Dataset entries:
- - - - -
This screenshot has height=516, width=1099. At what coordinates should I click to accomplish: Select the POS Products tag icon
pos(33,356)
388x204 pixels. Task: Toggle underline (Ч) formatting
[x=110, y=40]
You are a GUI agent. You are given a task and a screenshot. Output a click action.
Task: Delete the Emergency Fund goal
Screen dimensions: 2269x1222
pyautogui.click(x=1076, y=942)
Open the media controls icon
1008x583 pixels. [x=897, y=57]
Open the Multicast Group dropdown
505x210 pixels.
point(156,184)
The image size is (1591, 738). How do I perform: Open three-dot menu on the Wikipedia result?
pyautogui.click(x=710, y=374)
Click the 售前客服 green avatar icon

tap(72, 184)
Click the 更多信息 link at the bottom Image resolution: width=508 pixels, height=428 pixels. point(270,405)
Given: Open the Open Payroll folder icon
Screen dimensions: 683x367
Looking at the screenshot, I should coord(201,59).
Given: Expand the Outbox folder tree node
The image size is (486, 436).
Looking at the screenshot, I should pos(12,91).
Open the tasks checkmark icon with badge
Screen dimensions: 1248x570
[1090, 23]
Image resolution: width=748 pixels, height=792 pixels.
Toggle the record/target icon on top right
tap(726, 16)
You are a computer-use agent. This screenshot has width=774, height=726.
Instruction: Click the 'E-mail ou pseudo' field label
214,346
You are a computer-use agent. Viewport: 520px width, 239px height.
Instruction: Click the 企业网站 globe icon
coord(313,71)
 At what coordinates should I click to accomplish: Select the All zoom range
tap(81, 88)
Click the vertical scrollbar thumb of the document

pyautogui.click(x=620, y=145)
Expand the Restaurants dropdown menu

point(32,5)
- - - - -
> **PROBLEM TO WORK ON**
Please report every line of the records above that contains the word "computer".

> **WRITTEN SOLUTION**
You are a computer-use agent. This screenshot has width=774, height=726.
You are a computer-use agent. Viewport: 520px width, 239px height.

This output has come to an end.